To 100 g. of anhydrous alcoholic methylamine, 40 g. of phenyl-2-propanone was added and left at room temperature for 4 weeks in a stoppered bottle. Then 150 g. of anhydrous alcohol was added, and 30 g. of sodium (caution!--some water will have formed in the reaction) was used for reduction, collecting the large amount of methylamine in hydrochloric acid. After the reduction, water was added, the excess of alcohol was evaporated off, and steam distillation was conducted till the distillate was no longer alkaline. Hydrochloric acid was used for neutralization. The insoluble portion was extracted with ether and the extract concentrated and precipitated with mercuric chloride. The mercury salt was decomposed with hydrogen sulfide, giving 15 g. of the hydrochloride salt. After purification with alcohol, plate-shaped crystals were obtained, m.p. 134-5C. The liquid free base had an amine odor and b.p. 760mm. 209-10C, b.p. 15mm 93C. In all respects the product was very similar to the amine obtained by reducing ephedrine. Separation of the d- from the l-form was easily accomplished by the tartaric acid method, the dextro isomer having a m.p. 170-5C as compared to reported m.p. of 170-1°C and 173°C for deoxyephedrine prepared from ephedrine.

Footnotes:

  1. 15.5 g. anhydrous methylamine as a solution in alcohol may be substituted.
  2. In general, the best procedure to alkylate low boiling amines is to dissolve the ketone in alcohol and add a solution of amine in alcohol to the ketone in portions to prevent loss of amine from the exothermic reaction. If there is no exothermic reaction, the solution may be allowed to stand before reduction.
  3. Immediate hydrogenation under 2 atm. pressure was also successful. Elsewhere Freifelder notes that, in general, at a fixed temperature there is little significant difference between a reaction run at 1 or 4 atm. pressure.

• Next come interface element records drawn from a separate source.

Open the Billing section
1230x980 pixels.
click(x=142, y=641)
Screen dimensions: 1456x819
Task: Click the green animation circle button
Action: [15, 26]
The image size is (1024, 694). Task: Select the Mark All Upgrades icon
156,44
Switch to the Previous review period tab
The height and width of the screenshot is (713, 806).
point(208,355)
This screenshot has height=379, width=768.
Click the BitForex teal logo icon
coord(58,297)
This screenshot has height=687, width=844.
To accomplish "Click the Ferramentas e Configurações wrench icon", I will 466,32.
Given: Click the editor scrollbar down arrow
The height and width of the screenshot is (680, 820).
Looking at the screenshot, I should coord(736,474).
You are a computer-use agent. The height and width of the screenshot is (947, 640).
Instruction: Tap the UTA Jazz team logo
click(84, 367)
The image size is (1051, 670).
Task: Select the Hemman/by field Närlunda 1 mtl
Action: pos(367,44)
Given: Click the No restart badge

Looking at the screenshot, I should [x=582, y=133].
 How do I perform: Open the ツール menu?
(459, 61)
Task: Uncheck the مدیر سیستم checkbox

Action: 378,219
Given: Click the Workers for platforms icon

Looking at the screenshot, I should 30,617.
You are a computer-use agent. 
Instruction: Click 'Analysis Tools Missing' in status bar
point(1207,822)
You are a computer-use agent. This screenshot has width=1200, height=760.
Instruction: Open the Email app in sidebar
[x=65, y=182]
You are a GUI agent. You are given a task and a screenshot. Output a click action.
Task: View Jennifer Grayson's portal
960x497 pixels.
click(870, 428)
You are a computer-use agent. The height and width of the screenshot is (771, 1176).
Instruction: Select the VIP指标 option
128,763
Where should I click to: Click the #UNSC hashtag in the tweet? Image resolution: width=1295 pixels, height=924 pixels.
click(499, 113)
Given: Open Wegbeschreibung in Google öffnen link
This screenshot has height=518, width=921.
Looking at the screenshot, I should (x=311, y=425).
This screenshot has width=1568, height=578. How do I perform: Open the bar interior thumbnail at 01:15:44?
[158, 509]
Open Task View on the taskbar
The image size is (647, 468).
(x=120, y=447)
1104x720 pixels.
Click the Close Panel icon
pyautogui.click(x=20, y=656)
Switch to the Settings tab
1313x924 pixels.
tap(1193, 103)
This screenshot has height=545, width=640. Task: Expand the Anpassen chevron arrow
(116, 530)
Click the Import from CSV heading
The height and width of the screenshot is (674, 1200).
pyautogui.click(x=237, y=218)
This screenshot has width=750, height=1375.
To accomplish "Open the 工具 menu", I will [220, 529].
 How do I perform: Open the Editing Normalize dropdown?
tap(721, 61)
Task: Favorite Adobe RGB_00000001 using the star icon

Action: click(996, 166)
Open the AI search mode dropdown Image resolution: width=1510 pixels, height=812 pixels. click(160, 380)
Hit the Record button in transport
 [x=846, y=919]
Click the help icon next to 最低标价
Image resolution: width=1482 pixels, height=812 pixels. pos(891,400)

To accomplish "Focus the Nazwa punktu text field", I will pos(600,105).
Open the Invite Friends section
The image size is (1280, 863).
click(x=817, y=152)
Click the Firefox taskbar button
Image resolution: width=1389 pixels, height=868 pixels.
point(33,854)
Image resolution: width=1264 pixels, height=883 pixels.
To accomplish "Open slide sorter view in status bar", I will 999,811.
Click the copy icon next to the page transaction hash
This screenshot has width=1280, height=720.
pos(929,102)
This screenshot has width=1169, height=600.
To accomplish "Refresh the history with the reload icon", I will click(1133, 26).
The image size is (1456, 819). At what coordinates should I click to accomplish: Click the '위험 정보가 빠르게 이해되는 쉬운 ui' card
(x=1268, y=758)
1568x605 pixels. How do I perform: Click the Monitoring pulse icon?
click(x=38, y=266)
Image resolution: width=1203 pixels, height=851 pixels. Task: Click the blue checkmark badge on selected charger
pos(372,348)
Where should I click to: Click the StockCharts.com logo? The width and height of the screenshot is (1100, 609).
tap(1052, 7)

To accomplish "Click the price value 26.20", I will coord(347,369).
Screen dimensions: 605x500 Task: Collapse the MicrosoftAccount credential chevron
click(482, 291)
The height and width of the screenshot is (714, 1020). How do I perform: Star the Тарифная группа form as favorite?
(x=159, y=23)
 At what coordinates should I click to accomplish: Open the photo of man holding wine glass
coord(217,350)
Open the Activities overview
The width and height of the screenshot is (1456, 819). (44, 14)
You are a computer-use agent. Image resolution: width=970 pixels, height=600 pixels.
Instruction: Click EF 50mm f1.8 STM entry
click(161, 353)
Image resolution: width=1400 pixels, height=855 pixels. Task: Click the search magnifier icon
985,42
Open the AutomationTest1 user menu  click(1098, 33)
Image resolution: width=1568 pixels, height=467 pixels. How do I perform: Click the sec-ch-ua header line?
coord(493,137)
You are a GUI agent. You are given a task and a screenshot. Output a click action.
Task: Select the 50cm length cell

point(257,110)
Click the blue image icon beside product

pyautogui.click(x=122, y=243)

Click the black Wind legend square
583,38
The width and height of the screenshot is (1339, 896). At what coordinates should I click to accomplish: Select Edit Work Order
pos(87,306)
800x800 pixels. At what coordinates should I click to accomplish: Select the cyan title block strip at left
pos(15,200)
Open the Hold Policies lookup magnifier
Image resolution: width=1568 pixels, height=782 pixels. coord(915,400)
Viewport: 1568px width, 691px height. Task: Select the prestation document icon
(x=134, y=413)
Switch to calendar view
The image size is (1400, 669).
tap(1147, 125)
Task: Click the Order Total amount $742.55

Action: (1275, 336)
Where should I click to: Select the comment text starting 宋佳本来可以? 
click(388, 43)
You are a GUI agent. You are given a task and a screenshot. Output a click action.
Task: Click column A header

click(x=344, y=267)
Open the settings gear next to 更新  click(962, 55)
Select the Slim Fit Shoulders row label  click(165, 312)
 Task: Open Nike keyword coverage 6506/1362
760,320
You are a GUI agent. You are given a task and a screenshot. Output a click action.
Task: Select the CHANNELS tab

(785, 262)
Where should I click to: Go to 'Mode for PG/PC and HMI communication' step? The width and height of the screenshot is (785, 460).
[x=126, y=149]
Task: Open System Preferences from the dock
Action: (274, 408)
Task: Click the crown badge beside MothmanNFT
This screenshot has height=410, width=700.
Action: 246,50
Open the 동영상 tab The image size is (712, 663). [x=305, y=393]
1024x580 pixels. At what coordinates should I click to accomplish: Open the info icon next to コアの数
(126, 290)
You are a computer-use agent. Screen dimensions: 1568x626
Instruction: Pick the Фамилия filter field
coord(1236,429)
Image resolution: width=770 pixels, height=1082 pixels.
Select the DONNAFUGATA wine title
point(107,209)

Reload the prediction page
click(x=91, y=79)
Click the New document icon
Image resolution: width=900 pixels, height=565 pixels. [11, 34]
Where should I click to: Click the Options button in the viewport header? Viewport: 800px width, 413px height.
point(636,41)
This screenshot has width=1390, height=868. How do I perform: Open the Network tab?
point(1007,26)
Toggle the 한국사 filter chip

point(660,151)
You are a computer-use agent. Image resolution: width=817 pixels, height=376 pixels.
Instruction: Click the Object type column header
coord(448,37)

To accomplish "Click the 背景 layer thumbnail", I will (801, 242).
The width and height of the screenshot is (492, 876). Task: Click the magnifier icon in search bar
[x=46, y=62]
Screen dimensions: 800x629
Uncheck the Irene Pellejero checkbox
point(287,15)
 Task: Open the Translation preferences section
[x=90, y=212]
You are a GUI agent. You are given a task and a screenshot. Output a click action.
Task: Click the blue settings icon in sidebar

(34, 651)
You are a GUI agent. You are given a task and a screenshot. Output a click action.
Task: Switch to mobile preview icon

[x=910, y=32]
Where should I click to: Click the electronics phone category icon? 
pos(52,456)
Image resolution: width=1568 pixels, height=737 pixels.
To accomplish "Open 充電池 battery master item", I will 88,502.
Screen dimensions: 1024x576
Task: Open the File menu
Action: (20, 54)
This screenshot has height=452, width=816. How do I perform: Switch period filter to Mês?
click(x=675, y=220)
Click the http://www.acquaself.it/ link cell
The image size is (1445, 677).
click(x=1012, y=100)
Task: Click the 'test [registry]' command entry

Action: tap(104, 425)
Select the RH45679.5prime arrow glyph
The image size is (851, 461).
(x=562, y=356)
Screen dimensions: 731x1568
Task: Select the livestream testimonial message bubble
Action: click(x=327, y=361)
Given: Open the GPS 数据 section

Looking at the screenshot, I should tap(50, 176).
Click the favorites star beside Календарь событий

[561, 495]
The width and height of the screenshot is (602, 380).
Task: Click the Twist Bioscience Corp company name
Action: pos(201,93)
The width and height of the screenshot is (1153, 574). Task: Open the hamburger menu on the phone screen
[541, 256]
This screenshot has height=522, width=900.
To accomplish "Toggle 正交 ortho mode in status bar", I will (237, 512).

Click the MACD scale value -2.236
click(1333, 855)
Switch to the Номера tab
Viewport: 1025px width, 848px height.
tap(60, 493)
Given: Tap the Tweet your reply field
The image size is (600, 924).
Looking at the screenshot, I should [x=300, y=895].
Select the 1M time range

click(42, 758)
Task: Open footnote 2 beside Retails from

  4. It is possible to substitute 20 g of 5% platinum on carbon. Of interest was the poor reducibility with 5% palladium on carbon. Hydrogenation of a mixture of ketone and amine in alcohol with 15% by weight of 5% palladium on carbon was very slow, 60% uptake in 24 hours, even when pure redistilled phenyl-2-propanone was employed.
  5. Uptake of hydrogen was reasonably rapid even when the ketone and methylamine were hydrogenated in the absence of solvent.
  6. The catalyst is extremely pyrophoric.
  7. Originally about 20 ml of 37% formaldehyde solution was added (0.25 mole). In view of the reported danger of dimethylation of primary amines when formaldehyde is used, Freifelder believed it appeared safer to use paraformaldehyde, since an exact amount could be weighed.
  8. When the aldehyde and base were mixed, the solution became warm. The solution was allowed to stand for 0.25-0.5 hr. for complete reaction. In some cases the mixture was allowed to stand overnight, but this gave no improvement in yield after reduction. When no heat developed in the reaction of aldehyde and amine, the mixture was warmed slightly and allowed to stand before reduction. When low boiling components are to be mixed, it is best to cool the solution of amine while the aldehyde is added to prevent loss of amine or aldehyde from the exothermic reaction. After standing, the mixture can then be hydrogenated. Hydrogen uptake was usually complete within 2 hr or less.
  9. The reaction rate in this reduction was slower in the absence of acetic acid. Many reductive alkylations were carried out successfully with platinum or palladium in the absence of acid. When reduction was too slow, interruption for addition of the required amount of acid did speed hydrogen uptake.
  10. Palladium on carbon was not used in this experiment, but 5 g of 5% rhodium on carbon did prove satisfactory. Freifelder states there is little doubt that 5 g of 5% palladium on carbon or an equal amount of 5% platinum on carbon would work as they had in other reductive alkylations.
  11. When acid is not used, addition of alkali and extraction of base are unnecessary.
  12. In the monomethylation of 2-phenylethylamine, an 80-90% yield of N-methyl 2-phenethylamine was obtained.
  13. A reaction such as this is actually a reduction of the imine in situ, a very useful procedure that may be used in alkylations with other aldehydes.
  14. The yield was stated to be 70% in Wassink et al., A synthesis of Amphetamine, J. Chem. Ed., 51, 671 (1974) (see Reductive Amination).